Adrian continued, “there are many things that active duty people, reservists and guardsmen can do. They can conscientiously object and thus separate from the military, but they can also organize outside of the military. They can attend rallies. They can organize with professional revolutionary organizations such as our own. They can do many other things to raise consciousness and awareness among their fellow servicemen.”
Chris Stevens, who was an infantryman in the US Army from 2007 and 2013, told Peoples Dispatch what his message is to prospective, current, and former service members who are disgusted by US complicity in genocide.
“Don’t be seduced in the first place. If you’ve yet to sign a contract, you should turn the other way. Your recruiter’s lying to you about everything, whether it be the job that you can have or the life that you’ll lead, the benefits that they promise you are not cast in stone and they will take anything they can from you,” Stevens said, referencing the predatory US military recruitment process.
Military recruiters in the US notoriously prey on working class and oppressed youth to lead them into military careers, luring them with promises of free college education. This phenomenon is part of what anti-war activists dub the “poverty draft,” in which poor young people have few opportunities apart from joining the US military, risking life and limb, and participating in the imperialist machine.
“For those who are already involved, my message is that you don’t have to listen to what they tell you to do,” Stevens continued. “There are significant historical examples from the Vietnam and Iraq wars, where entire units have decided to say no to their orders. As long as it’s not you alone resisting, if you can get a squad or a company together to say, we will not participate in this, there’s not much that the army can do.”
“So if you’re in a position where you are actively supporting this genocide that’s happening in Israel, you don’t have to,” Stevens said.

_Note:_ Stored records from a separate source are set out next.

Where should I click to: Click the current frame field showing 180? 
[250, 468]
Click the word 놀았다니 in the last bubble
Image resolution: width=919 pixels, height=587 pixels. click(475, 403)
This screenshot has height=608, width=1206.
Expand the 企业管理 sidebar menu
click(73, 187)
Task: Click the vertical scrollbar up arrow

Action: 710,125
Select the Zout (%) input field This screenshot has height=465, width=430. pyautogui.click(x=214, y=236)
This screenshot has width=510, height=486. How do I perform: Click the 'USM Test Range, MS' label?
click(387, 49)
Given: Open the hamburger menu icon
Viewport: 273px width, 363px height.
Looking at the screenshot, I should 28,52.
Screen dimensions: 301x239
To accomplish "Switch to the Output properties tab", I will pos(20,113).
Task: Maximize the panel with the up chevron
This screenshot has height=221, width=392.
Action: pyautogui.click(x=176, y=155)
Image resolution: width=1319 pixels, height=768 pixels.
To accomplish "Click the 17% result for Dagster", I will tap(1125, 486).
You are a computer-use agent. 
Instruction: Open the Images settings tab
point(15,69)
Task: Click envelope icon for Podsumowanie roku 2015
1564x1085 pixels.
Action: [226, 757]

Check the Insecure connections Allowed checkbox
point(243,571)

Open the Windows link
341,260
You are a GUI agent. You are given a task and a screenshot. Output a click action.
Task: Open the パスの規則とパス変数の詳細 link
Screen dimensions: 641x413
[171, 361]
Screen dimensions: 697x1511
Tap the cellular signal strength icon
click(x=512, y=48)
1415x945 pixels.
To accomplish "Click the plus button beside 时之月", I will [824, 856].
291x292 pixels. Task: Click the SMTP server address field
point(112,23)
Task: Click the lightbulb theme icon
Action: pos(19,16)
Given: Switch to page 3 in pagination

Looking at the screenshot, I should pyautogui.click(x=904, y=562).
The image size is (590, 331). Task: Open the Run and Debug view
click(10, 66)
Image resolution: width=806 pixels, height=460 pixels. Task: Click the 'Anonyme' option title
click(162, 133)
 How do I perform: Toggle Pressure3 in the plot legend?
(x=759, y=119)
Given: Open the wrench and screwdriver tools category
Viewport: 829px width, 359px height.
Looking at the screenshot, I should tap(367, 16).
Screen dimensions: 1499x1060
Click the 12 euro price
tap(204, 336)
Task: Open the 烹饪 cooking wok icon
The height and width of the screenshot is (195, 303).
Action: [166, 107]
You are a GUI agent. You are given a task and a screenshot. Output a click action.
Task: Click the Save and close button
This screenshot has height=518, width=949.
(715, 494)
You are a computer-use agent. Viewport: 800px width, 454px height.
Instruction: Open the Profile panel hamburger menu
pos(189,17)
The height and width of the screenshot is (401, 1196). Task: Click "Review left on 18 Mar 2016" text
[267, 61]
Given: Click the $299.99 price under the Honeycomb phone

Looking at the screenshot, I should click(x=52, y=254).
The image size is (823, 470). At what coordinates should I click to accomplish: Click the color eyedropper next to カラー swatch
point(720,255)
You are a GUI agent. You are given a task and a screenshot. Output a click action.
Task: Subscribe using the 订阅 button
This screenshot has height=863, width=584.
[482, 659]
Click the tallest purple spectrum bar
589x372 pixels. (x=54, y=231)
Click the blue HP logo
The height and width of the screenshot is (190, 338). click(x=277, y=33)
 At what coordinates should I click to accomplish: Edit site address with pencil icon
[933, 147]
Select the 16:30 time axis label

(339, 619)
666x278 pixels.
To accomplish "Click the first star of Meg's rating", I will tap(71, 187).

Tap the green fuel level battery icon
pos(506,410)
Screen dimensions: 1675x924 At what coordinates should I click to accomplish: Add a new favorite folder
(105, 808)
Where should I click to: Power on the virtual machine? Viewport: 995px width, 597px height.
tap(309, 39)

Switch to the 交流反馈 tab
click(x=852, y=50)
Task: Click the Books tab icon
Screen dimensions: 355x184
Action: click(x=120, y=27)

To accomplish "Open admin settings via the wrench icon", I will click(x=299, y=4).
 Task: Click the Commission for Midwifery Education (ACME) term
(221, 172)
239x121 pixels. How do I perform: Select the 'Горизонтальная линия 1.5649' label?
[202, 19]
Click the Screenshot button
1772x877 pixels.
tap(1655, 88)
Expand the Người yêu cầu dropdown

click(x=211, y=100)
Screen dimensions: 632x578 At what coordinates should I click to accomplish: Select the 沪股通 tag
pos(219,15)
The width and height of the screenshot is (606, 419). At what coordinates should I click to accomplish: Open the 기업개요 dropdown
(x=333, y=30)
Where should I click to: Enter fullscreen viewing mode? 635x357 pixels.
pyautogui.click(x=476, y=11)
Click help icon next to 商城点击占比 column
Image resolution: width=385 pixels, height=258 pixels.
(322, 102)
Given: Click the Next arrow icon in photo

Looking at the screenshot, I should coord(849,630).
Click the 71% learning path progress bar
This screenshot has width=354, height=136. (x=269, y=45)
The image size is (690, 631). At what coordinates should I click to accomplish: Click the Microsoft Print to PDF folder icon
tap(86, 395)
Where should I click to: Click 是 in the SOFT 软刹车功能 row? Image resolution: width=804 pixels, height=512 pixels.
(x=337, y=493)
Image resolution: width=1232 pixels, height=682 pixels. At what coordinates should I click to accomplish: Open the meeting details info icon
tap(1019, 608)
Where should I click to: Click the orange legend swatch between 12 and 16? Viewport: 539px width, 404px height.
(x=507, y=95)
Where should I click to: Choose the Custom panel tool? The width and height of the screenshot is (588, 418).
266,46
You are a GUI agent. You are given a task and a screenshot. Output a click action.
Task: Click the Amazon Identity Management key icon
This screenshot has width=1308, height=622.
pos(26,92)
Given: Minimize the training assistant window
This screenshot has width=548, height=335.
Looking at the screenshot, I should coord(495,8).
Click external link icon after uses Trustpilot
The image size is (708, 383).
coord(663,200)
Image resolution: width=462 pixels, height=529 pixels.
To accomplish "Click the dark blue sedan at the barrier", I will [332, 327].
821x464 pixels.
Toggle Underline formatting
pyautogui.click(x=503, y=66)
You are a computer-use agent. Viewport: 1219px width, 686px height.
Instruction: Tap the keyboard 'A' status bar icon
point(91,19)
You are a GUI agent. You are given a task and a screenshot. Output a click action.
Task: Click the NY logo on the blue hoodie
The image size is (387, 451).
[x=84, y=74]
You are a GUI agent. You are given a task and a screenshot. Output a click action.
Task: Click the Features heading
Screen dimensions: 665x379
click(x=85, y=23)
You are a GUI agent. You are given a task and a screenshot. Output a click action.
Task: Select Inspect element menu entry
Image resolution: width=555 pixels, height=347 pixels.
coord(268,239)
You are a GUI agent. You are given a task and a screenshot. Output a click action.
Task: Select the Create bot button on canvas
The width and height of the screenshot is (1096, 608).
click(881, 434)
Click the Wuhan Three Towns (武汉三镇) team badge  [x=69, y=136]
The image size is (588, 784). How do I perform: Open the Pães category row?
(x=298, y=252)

The issue of Palestine was particularly galvanizing, as Adrian mentioned: “I don’t want to see children murdered anymore. This is beyond the pale of what can be justified in the name of nationalism, in the name of anything that would be any semblance of what one would call the sovereignty of a so-called nation. The self-determination of the Palestinian people is paramount to humanity. And their fight is our fight.”